By clicking on any of the score labels a pop-up window will appear. From it, the user can choose which scores (columns) to visualize, the ascending/descending ranking of the stations; moreover, there is the possibility to display the spatial distribution of the score on the right hand side map.
(4) Downscale – downscaling jobs run for subsequent decadal periods separately.
"The account’s restrictions will determine the maximum number of cells that can be selected/submitted simultaneously. For instance, users with a basic proﬁle (i.e. those not involved in the supporting projects or institutions) can only run two jobs simultaneously, which include the creation of predictor, predictand (with the basic downscaling method), or downscaling method, as well as the downscaling jobs.
We strongly advise the users to ﬁrst downscale, download and analyze a single decade before performing more exhaustive downscaling tasks, as we did in the Iberia demo experiment (the 2091-2100 decade for the ECHAM5 A1B scenario)."
Output – downscaled time series - available in .csv format.
Jobs performed with the portal: Choice of predictors, validation of statistical relationship, downscaling, run in parallel by the portal through a queue of computational resources, which allows to handle and monitor simultaneously several requests.
1) The information about the account details, including the restrictions holding on the resources (number of simultaneous jobs, etc.), can be consulted at any time in the “My Account” tab in the upper-right corner of the window. It also gives information about the databases available for the current user.

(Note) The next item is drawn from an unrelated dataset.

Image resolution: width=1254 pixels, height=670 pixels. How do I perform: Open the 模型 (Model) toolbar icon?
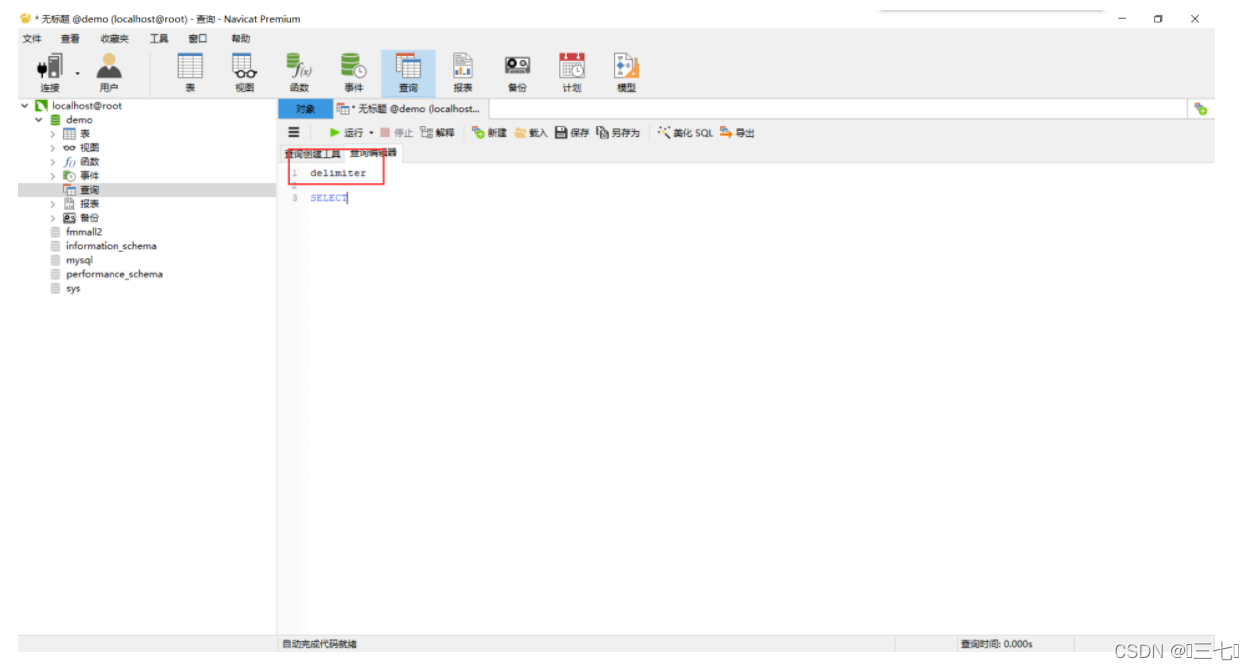point(625,70)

2) Each particular experiment (shown in the “Experiment manager” panel from MyHome” window) is based on a single predictor dataset deﬁned from reanalysis data over a particular region with a particular resolution. Therefore, a one-to-one correspondence is established in the portal between an “experiment” and the particular predictor dataset used. Note that this restriction could be problematic for a friendly use of the portal, since running a downscaling method for a given predictand with different predictors would imply deﬁning a new experiment. However, the ﬂexibility to freely combine predictors, predictands and downscaling techniques lead to data-compatibility problems which can not be solved in a user-friendly form. This restriction may change in future versions of the portal, if the development team ﬁnd out a solution to overcome these problems.
3) According to the restrictions of the user’s account, there is a maximum of stations/points that can be selected for a particular predictand. For instance, users with a basic proﬁle (i.e. those not involved in the supporting projects or institutions) can only select ﬁve stations.
Additional notes from Joe Barsugli:
What is missing (IMHO):
It sounds like the method for a user to upload their "proprietary" dataset requires them to have the Portal developers add the dataset into their system. This could be a barrier to use (but also could require users to engage with the downscaling experts....)
Note on the use of this system: Currently, the system seems designed primarily for Antonio's team to do the downscaling for a "client". He mentioned the use with EDF (electricite de France) in a seasonal forecasting application. In that case, the users in EDF were already knowledgeable about seasonal forecasts, while Anotonio's group provided downscaling expertise. All in all, it sounds like a "consultant-client" relationship, and sometimes very much like a lot of RISA work on downscaling.